Open Data Galaxy — ML-generated visualization
354,000+ datasets (dedup. to 270k) from 22 portals, embedded with all-MiniLM-L6-v2, projected to 3D via UMAP, and clustered with HDBSCAN. Each color is a portal — nearby points are semantically similar.

Enterprise Harvester

Fetch datasets from any CKAN-compatible portal, including multi-lingual ones. Harvest multiple portals simultaneously via portals.toml configurations. Recoverable, fault-tolerant job queue built-in.

Streaming & Delta Detection

A memory-efficient streaming pipeline handles massive portals (100k+ datasets). Built-in Smart Delta Detection skips embedding un-changed entities — yielding 99.8% API cost savings per run.

Production-Ready Scale

Currently powers an index of 354,000+ datasets across 25 pre-verified portals (from Australia to Italy to HDX). All exposed via Axum REST APIs with OpenAPI interfaces and OpenAPI docs.

Tech Stack & Extensibility

  • Core: Rust (async with Tokio)
  • Database: PostgreSQL 16+ with pgvector
  • Embeddings: Pluggable Backend (Google Gemini, OpenAI)
  • Exports: JSON, CSV, JSON Lines, Parquet Supported!
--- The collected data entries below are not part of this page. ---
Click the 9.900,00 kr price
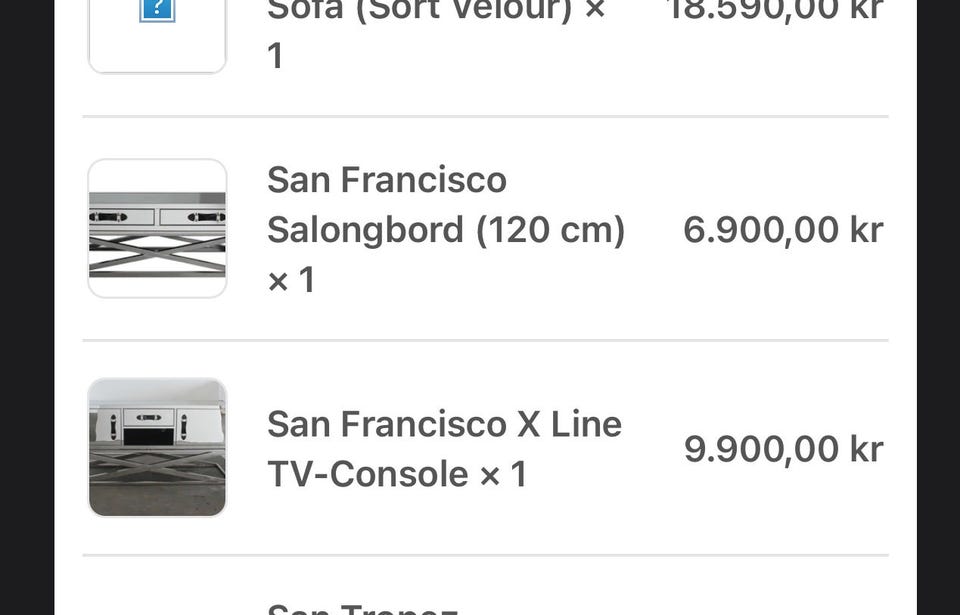The image size is (960, 615). (783, 449)
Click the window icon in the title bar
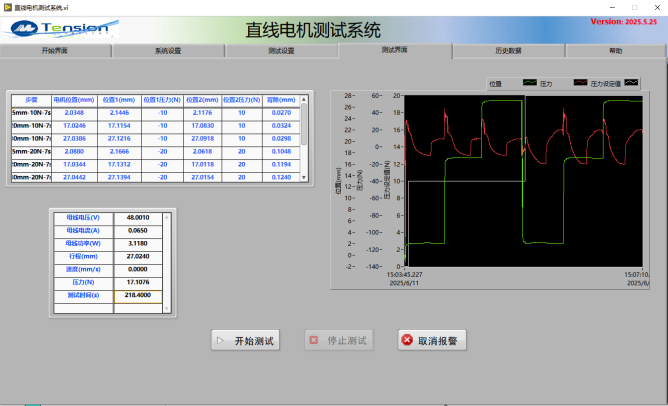Screen dimensions: 668x406 [x=7, y=6]
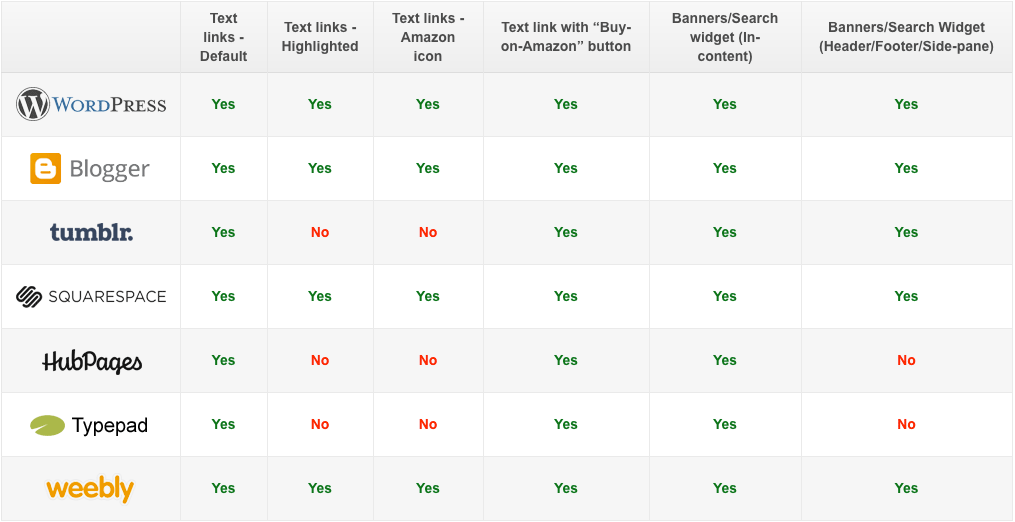1015x522 pixels.
Task: Click the WordPress logo
Action: [91, 104]
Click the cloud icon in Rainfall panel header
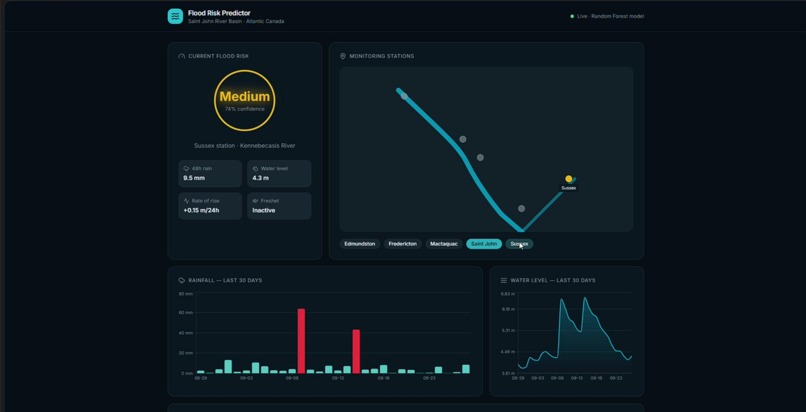 coord(181,280)
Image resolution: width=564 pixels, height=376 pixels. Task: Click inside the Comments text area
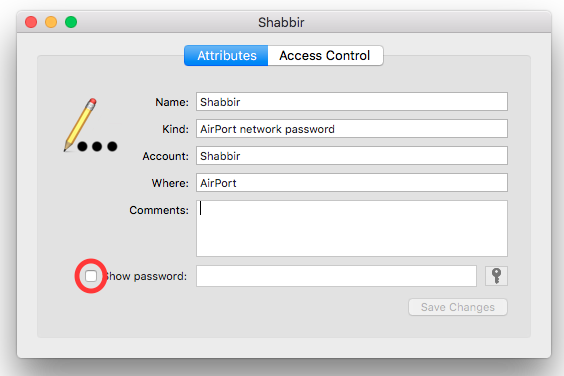pos(352,228)
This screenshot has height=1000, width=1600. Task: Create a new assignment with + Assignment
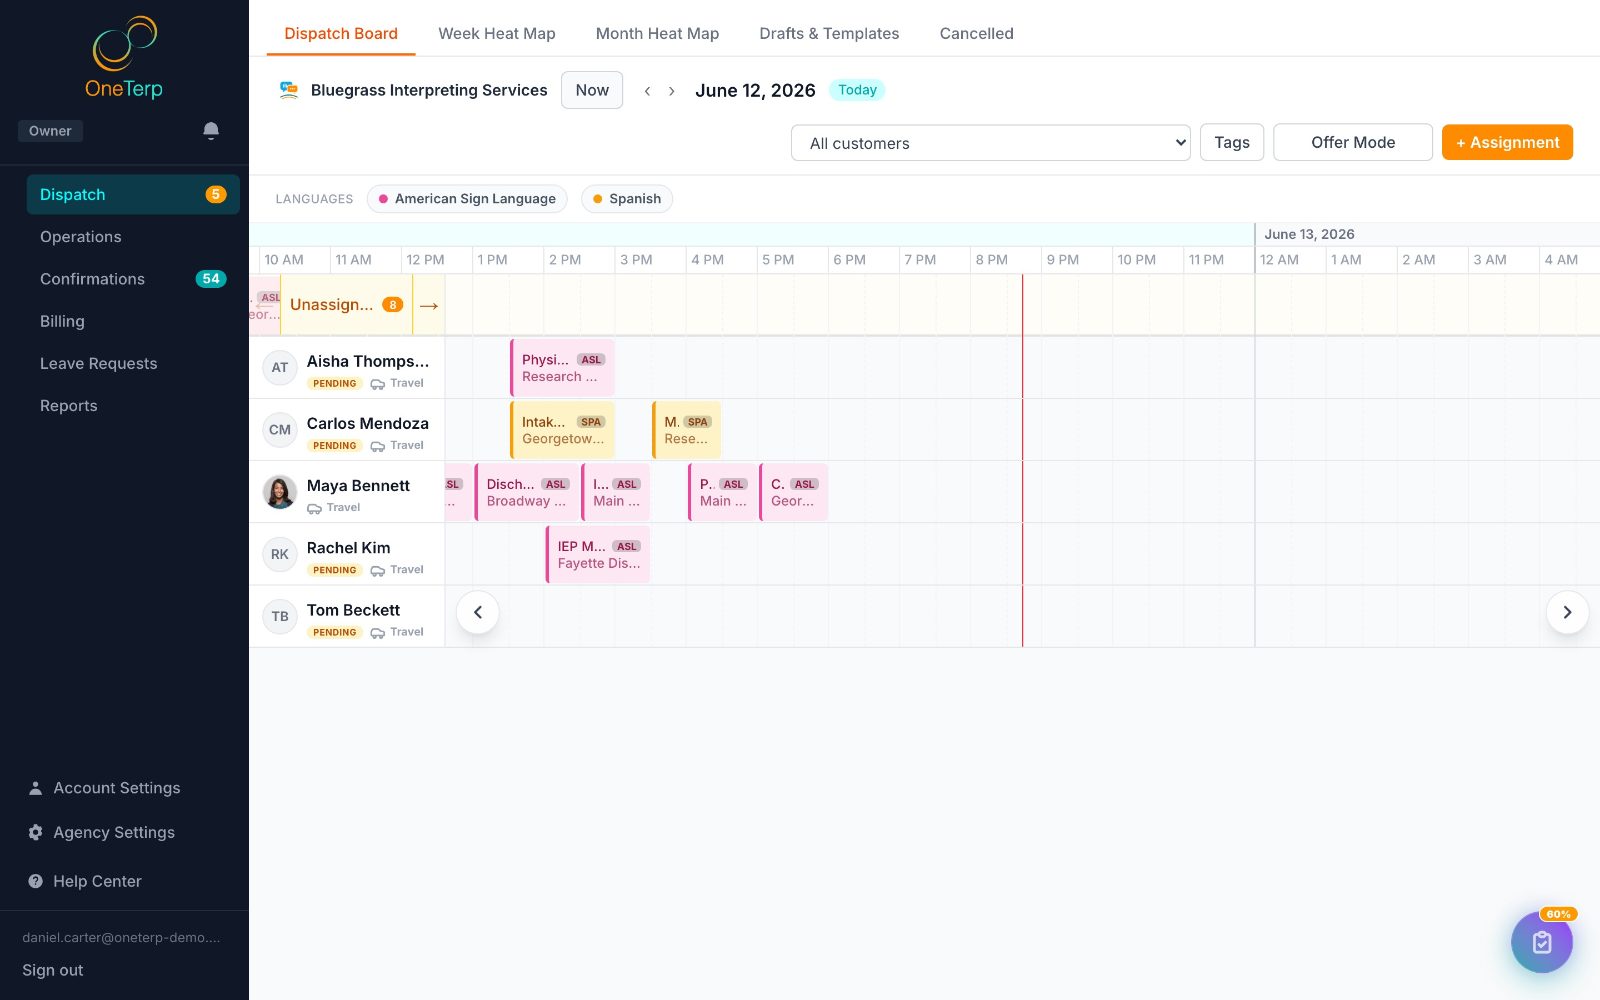[1507, 142]
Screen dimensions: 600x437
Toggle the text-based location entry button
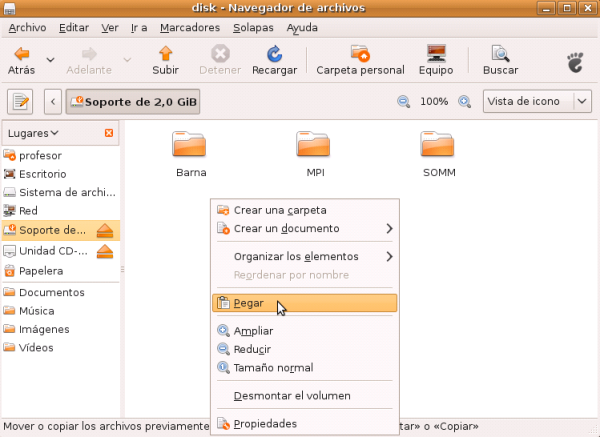click(22, 102)
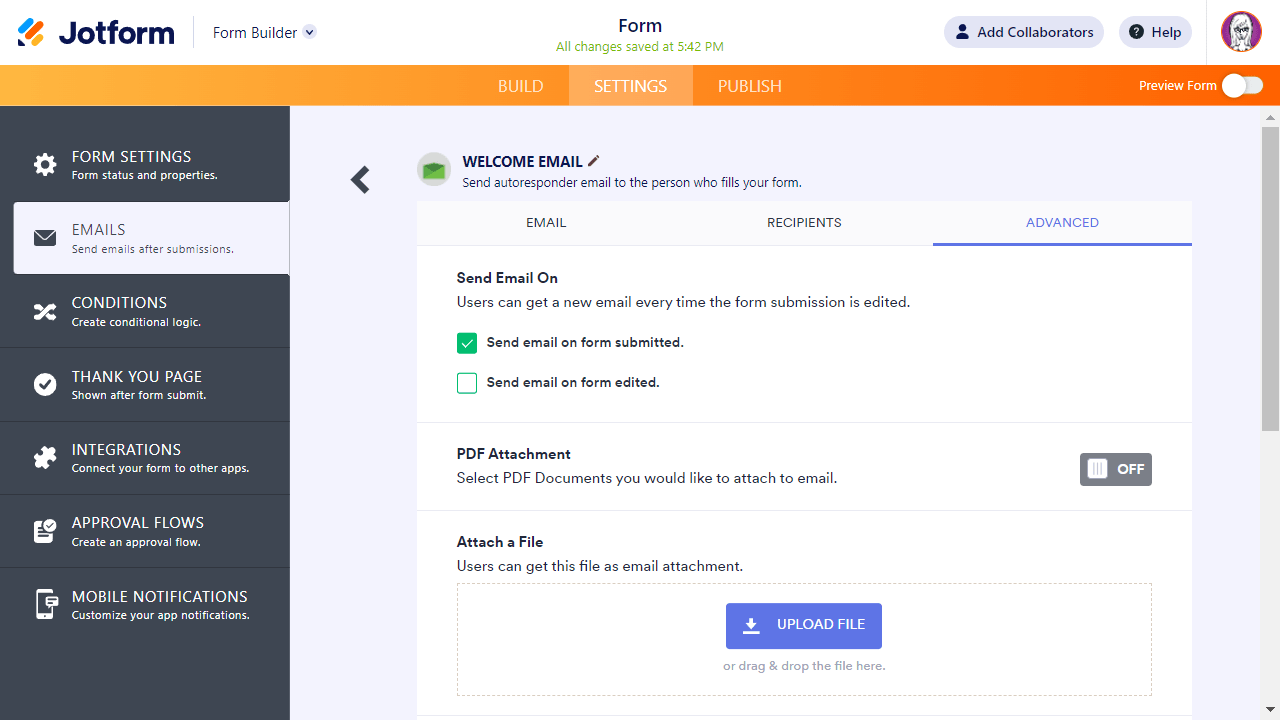Image resolution: width=1280 pixels, height=720 pixels.
Task: Expand the Form Builder dropdown
Action: click(310, 32)
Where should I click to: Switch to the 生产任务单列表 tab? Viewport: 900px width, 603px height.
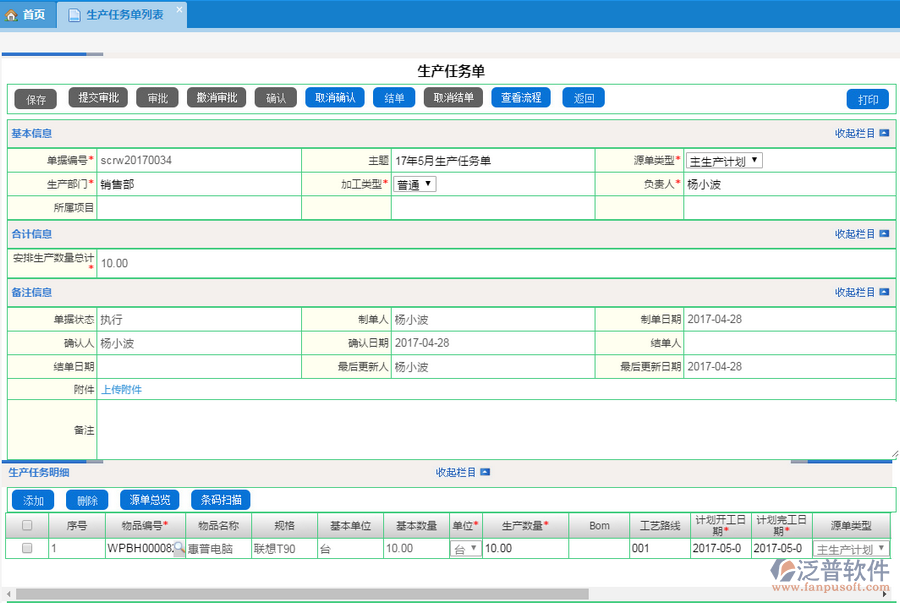(x=124, y=15)
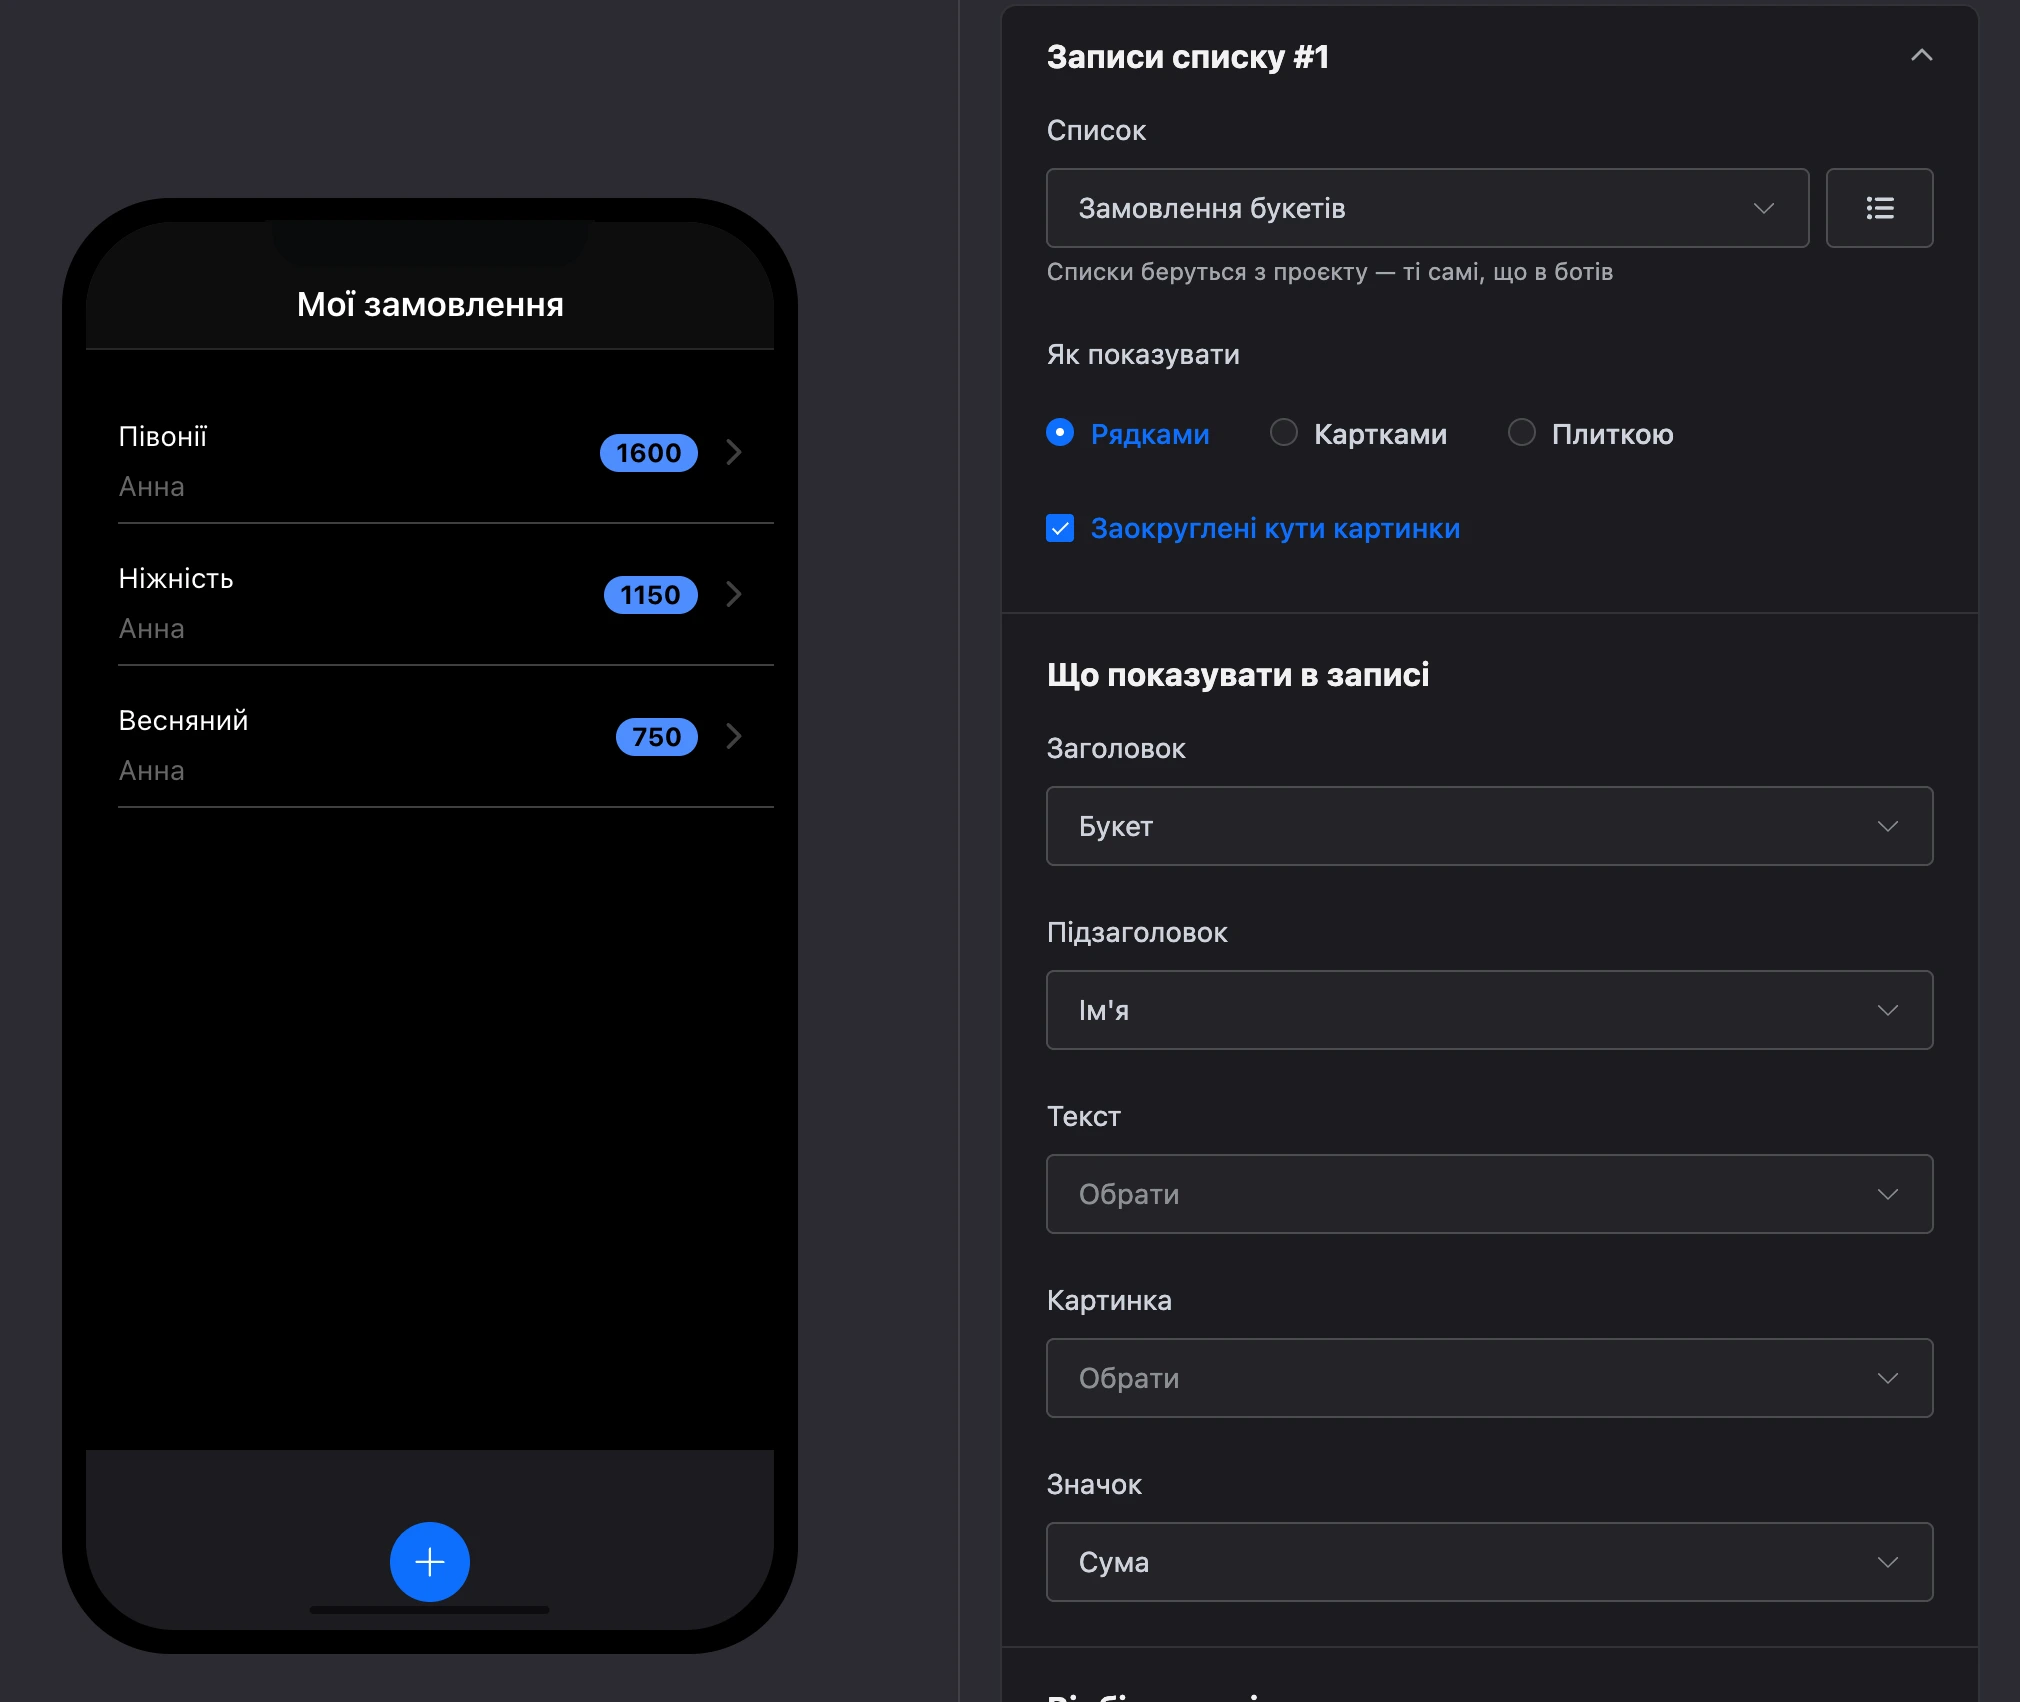The width and height of the screenshot is (2020, 1702).
Task: Click the list settings icon beside Замовлення букетів
Action: tap(1879, 208)
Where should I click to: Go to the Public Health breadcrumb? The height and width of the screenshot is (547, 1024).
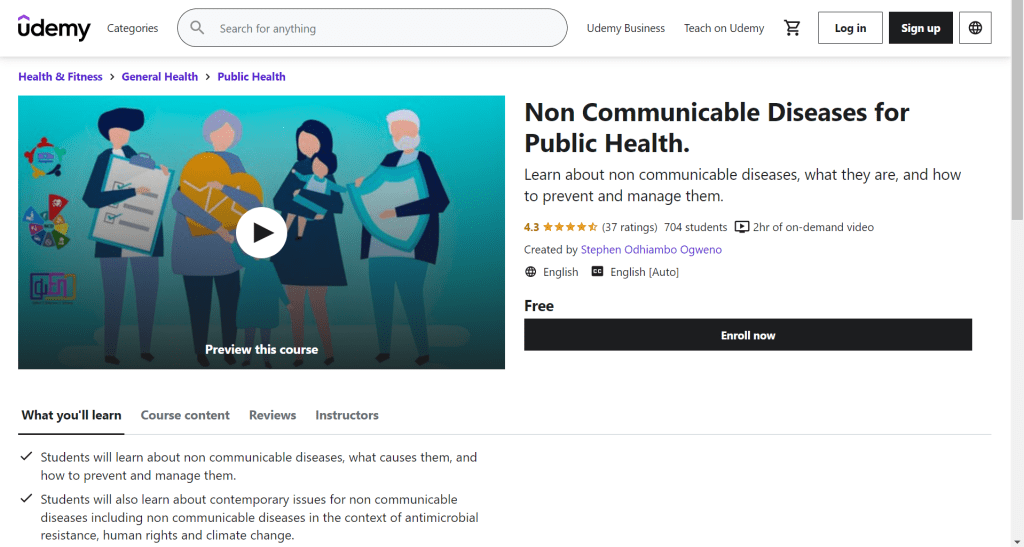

Ceres Architecture Diagram

Now (v0.3.0)

Multi-portal streaming harvests, Gemini / OpenAI embeddings, Advanced CLI, PostgreSQL + pgvector, Axum REST API, CSV/JSON/Parquet export capabilities.

Next (v0.4.0)

Scale and ecosystem tuning: Production HNSW index tuning, Multi-tenancy support, Local embeddings via Ollama, Schema-level search, Socrata/DCAT-AP expansion.